TASK ITEM: Reproduce a section of the Glasgow passage below word for word, beginning at "Finnieston went from" and stopping after "money can't manufacture.".

Finnieston went from post-industrial wasteland to Scotland's most exciting dining strip in barely a decade, and the concentration of talent here is absurd. Start with the tasting menu at Cail Bruich — Glasgow's Michelin-starred jewel where chef Lorna McNee does extraordinary things with Scottish langoustines and Highland venison — then drift to The Gannet for nose-to-tail cooking that treats a Borders lamb like the luxury ingredient it is. Finish with a nightcap at Ben Nevis, a wonderfully unselfconscious pub with over 300 whiskies and the kind of atmosphere money can't manufacture.
3
A Full Day Inside the Kelvingrove and Burrell Collection — Done Properly
The Burrell Collection, freshly reopened after a £68 million refurbishment, houses one of Europe's most eccentric and magnificent private art collections — Degas bronzes, medieval tapestries, and Chinese ceramics assembled by a shipping magnate with impeccable taste, all set in Pollok Country Park. Pair it with the Kelvingrove Art Gallery and Museum in the West End, where a Dalí Christ of Saint John hangs casually alongside a Spitfire and a Mackintosh interior. These two collections alone would justify a transatlantic flight; that they're both free to enter is Glasgow's quiet joke on every overpriced museum in the world.

DATASET EXTRACT:
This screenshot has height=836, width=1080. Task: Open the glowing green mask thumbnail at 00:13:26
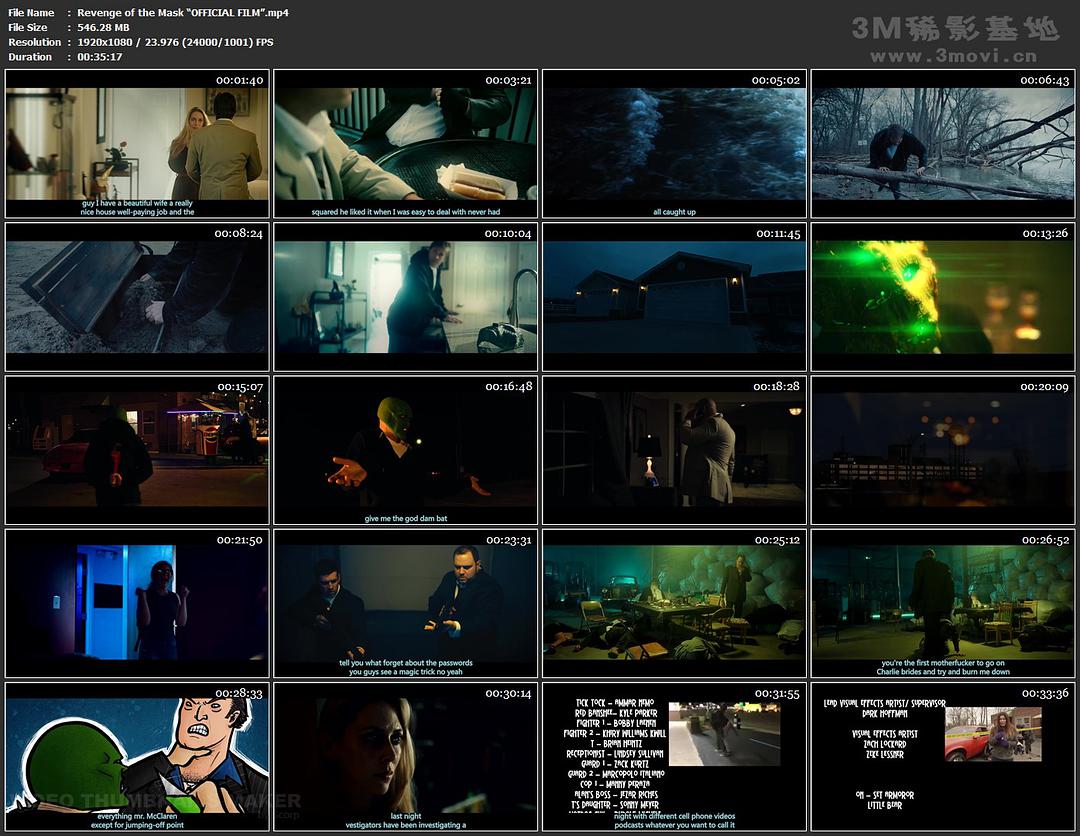[942, 297]
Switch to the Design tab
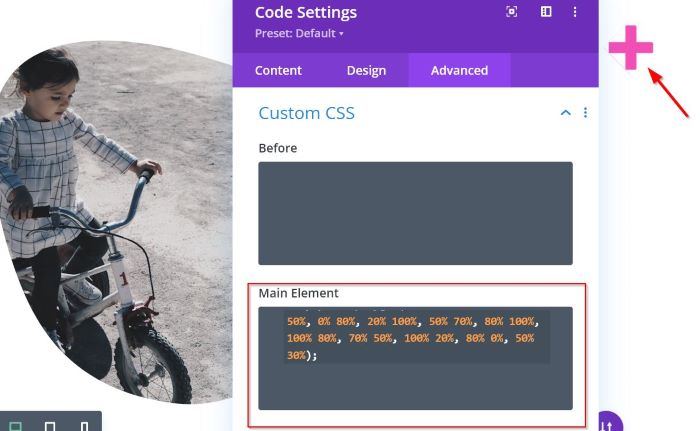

WRITTEN ANSWER:
Finnieston went from post-industrial wasteland to Scotland's most exciting dining strip in barely a decade, and the concentration of talent here is absurd. Start with the tasting menu at Cail Bruich — Glasgow's Michelin-starred jewel where chef Lorna McNee does extraordinary things with Scottish langoustines and Highland venison — then drift to The Gannet for nose-to-tail cooking that treats a Borders lamb like the luxury ingredient it is. Finish with a nightcap at Ben Nevis, a wonderfully unselfconscious pub with over 300 whiskies and the kind of atmosphere money can't manufacture.